EXERCISE BRIEF: Exactly as written, transcribe the lines that run from the one containing "测绘仪器 (60, 227)" to the end of the records below.

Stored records
⟨

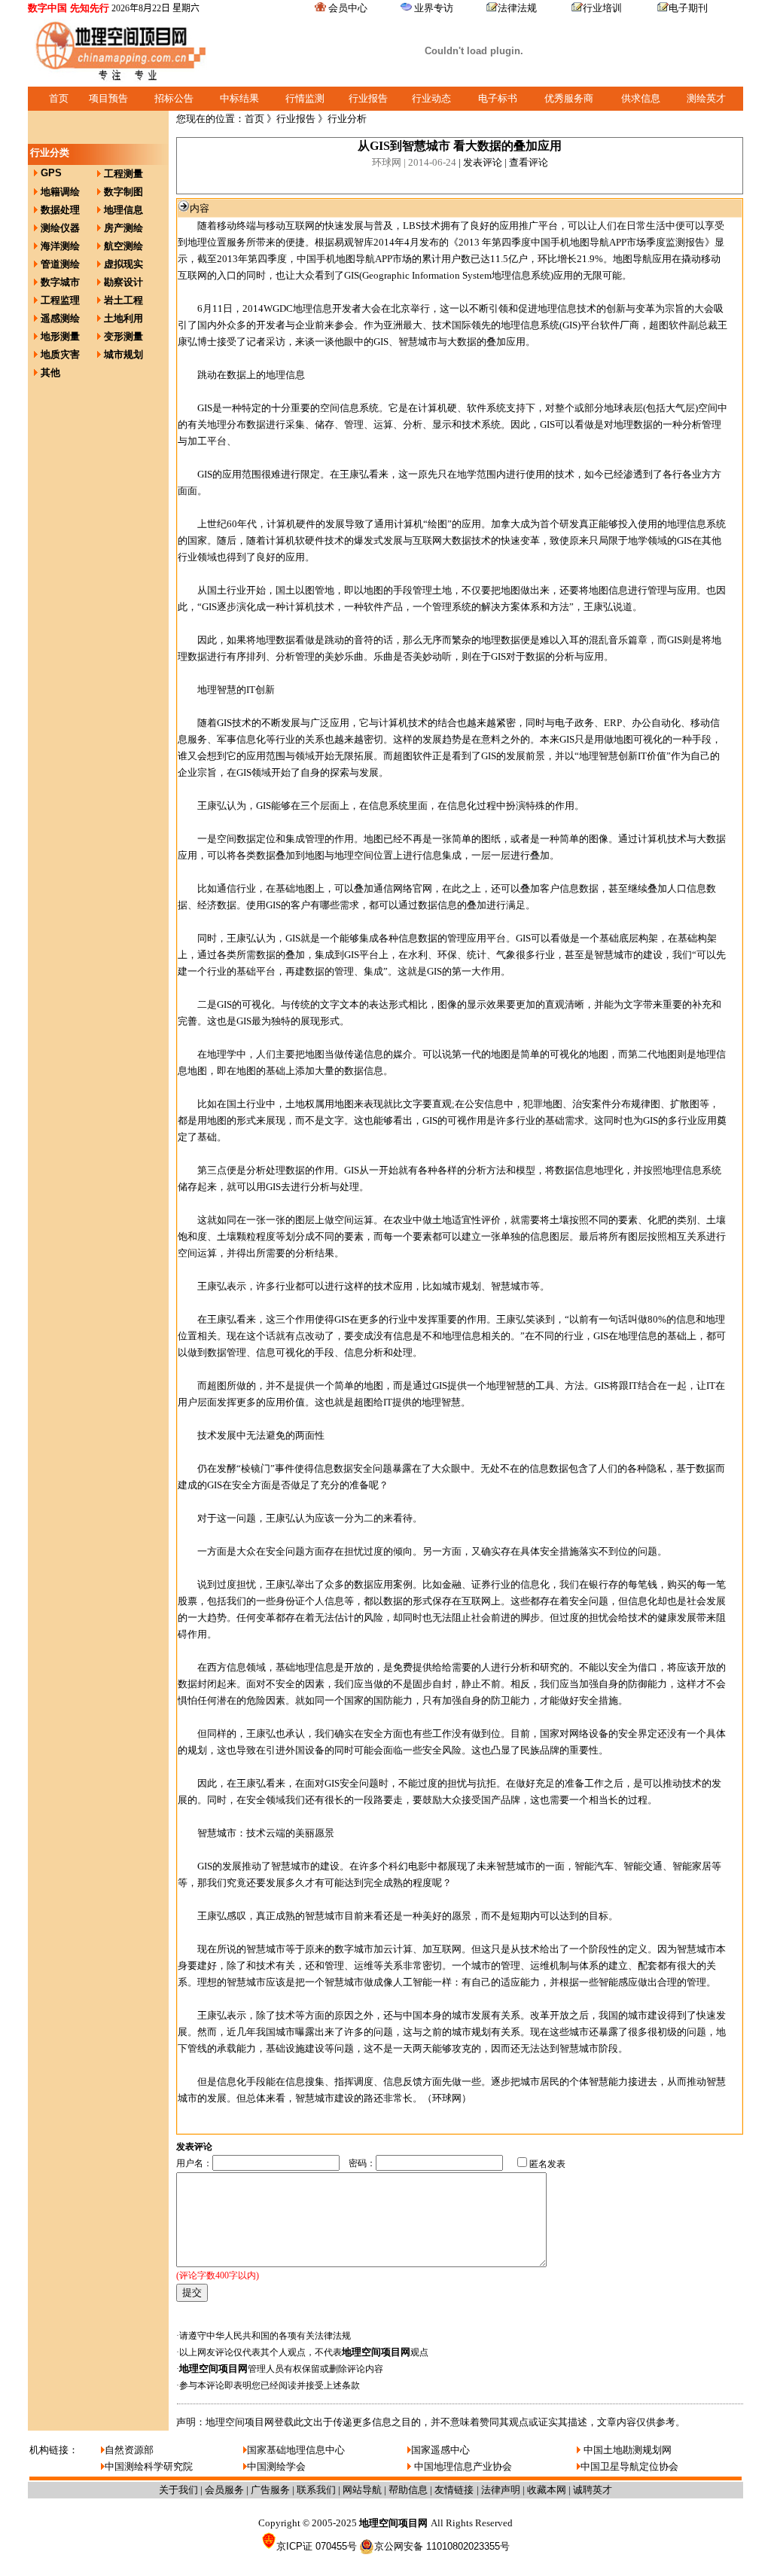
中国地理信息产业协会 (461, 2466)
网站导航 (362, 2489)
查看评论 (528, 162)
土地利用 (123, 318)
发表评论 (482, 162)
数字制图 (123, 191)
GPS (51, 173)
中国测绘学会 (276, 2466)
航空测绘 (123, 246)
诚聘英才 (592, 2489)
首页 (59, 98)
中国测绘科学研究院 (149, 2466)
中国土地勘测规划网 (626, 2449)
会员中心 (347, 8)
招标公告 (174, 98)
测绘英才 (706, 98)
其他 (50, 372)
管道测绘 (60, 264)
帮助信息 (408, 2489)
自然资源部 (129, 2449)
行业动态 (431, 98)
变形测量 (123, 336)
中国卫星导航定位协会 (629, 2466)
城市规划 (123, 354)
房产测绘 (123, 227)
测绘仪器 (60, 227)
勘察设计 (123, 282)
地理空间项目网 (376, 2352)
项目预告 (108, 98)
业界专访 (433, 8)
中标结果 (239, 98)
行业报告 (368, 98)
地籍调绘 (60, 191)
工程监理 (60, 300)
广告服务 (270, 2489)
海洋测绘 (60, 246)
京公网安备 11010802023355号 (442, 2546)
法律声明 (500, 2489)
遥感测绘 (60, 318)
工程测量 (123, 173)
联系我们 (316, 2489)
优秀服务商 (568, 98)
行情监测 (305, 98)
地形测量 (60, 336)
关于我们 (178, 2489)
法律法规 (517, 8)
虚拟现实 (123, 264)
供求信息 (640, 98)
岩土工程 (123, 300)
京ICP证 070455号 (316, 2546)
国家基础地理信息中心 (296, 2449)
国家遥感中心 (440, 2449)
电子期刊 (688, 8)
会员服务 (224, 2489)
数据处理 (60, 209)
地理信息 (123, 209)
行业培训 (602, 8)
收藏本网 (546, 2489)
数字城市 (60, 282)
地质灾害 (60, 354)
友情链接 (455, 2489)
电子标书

⟩

RESPONSE TO THE TASK:
测绘仪器 (60, 227)
勘察设计 (123, 282)
地理空间项目网 (376, 2352)
项目预告 (108, 98)
业界专访 (433, 8)
中标结果 (239, 98)
行业报告 (368, 98)
地籍调绘 (60, 191)
工程监理 (60, 300)
广告服务 (270, 2489)
海洋测绘 (60, 246)
京公网安备 11010802023355号 (442, 2546)
法律声明 (500, 2489)
遥感测绘 (60, 318)
工程测量 (123, 173)
联系我们 (316, 2489)
优秀服务商 (568, 98)
行情监测 (305, 98)
地形测量 (60, 336)
关于我们 (178, 2489)
法律法规 (517, 8)
虚拟现实 (123, 264)
供求信息 (640, 98)
岩土工程 (123, 300)
京ICP证 070455号 (316, 2546)
国家基础地理信息中心 (296, 2449)
国家遥感中心 (440, 2449)
电子期刊 (688, 8)
会员服务 (224, 2489)
数据处理 (60, 209)
地理信息 (123, 209)
行业培训 (602, 8)
收藏本网 (546, 2489)
数字城市 (60, 282)
地质灾害 (60, 354)
友情链接 (455, 2489)
电子标书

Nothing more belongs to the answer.